[JOB A]: Give the lines of the records as a numbered list, starting at the first line and ending at the line that contains "click(x=61, y=551)", leaving out blank lines.

[DOCUMENT TEXT]:
---
McDonnell's Runoff Kickoff "Impressive" while Tanka Campaign Tanks

Although hopes have faded that the final tally of uncounted votes would push Long Beach Police Chief Jim McDonnell's campaign past 50% plus one vote to win the primary outright, McDonnell kicked off his runoff campaign in an impressive way with a "thank you" reception at the Beverly Hills home of billionaire business magnet Ron Burkle.


More impressive than the setting for the reception was the turnout, with valet parkers hard pushed to keep pace with the numbers of McDonnell supporters who arrived eager to join in the celebration of McDonnell's crushing victory over distant second place finisher Paul Tanaka. It was a standing room only event as the crowd who had gathered to hear from McDonnell made the palatial home seem cramped. Out of respect for the host's wishes, the Dragnet will not publish photographs of the event, suffice it to say that there is only one word for the sheer size and quality of those supporting McDonnell; impressive. Law Enforcement, political, civic and business leaders from across the political spectrum were united in their support for LA's next Sheriff.


McDonnell's candidacy has soared as leading law enforcement groups united in their support of McDonnell; ALADS, the representative body of over 10,000 rank and file Deputy Sheriffs, announced their endorsement of McDonnell for Sheriff on Tuesday. Joining ALADS were:

  • Professional Peace Officers Association
  • Los Angeles Police Protective League
  • Long Beach Police Officers Association
  • Probation Supervisors Association
  • Los Angeles County Deputy Probation Officers Association (AFSCME Local 685)
  • Los Angeles Airport Police Officers Association
  • Los Angeles School Police Association
  • Los Angeles School Police Management Association
  • Baldwin Park Police Association
  • San Marino Police Association
  • Torrance Police Officers Association
  • Glendale Police Officers Association
With McDonnell poised to mount a robust campaign for the November 4, 2014 runoff election, the same cannot be said for rival Paul Tanaka, who remains mired in the scandals at the Sheriff's Dept. that occurred on his watch as Undersheriff.

Sources inform the Dragnet that Tanaka has not decided whether or not to run a campaign for the runoff, and has asked his inner circle to "take some time" to reflect on whether the devastatingly low number of votes cast for him in the primary might raise serious and embarrassing challenges to  fundraising. Tanaka out-raised McDonnell, yet received a drubbing on election night. It's an experience he is unlikely to want repeated, and withdrawing from the election might salvage what's left of his career in local politics.

Informed observers see Tanaka's predicament as somewhat similar to that facing former District Attorney Ira Reiner, who finished second to rival Gil Garcetti in the 1992 primary election. Reiner ultimately withdrew from the race, resulting in Garcetti winning the runoff with 82% of the vote. For an excellent and well researched analysis of the Reiner-Garcetti race, please read the Metropolitan News-Enterprise Perspectives column "Reiner, His Support Dwindling, Quits the Race."
---
[SOURCE DATA]:
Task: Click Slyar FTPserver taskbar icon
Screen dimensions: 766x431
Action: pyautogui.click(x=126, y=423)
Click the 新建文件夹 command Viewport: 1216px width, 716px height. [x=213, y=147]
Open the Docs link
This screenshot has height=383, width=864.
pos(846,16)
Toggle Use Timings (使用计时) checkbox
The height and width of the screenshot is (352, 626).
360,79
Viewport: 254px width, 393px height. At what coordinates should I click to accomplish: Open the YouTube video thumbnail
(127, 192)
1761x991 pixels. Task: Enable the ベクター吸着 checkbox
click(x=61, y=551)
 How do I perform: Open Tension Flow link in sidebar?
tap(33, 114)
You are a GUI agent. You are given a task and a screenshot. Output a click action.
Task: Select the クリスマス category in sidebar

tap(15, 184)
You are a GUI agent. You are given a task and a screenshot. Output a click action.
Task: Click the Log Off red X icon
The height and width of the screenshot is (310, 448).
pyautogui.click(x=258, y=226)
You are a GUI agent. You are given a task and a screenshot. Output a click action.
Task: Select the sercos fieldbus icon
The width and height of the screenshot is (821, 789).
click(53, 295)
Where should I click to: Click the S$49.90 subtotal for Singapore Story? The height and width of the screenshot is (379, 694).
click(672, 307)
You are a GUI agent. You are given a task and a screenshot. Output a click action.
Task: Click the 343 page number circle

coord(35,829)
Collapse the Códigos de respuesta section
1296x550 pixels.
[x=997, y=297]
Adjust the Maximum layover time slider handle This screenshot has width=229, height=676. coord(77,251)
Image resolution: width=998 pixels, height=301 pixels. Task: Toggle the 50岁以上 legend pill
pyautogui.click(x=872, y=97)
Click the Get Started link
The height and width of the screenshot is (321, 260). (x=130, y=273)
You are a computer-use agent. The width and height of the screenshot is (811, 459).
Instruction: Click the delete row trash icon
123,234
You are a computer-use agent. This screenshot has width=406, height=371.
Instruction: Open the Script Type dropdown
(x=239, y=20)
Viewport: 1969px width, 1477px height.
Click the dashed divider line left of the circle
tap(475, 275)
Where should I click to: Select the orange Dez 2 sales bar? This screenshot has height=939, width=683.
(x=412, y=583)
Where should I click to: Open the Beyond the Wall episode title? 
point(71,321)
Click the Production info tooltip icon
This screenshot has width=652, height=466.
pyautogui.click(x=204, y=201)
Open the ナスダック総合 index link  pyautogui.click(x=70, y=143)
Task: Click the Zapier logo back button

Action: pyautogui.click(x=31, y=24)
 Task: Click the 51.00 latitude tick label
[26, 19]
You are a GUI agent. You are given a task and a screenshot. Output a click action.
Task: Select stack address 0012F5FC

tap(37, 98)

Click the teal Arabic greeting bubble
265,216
---
[JOB B]: According to the article on the sheriff's race, on what date is the runoff election?

[EXERCISE RESULT A]:
1. Task: Click Slyar FTPserver taskbar icon
2. Screen dimensions: 766x431
3. Action: pyautogui.click(x=126, y=423)
4. Click the 新建文件夹 command Viewport: 1216px width, 716px height. [x=213, y=147]
5. Open the Docs link
6. This screenshot has height=383, width=864.
7. pos(846,16)
8. Toggle Use Timings (使用计时) checkbox
9. The height and width of the screenshot is (352, 626).
10. 360,79
11. Viewport: 254px width, 393px height. At what coordinates should I click to accomplish: Open the YouTube video thumbnail
12. (127, 192)
13. 1761x991 pixels. Task: Enable the ベクター吸着 checkbox
14. click(x=61, y=551)

[EXERCISE RESULT B]: November 4, 2014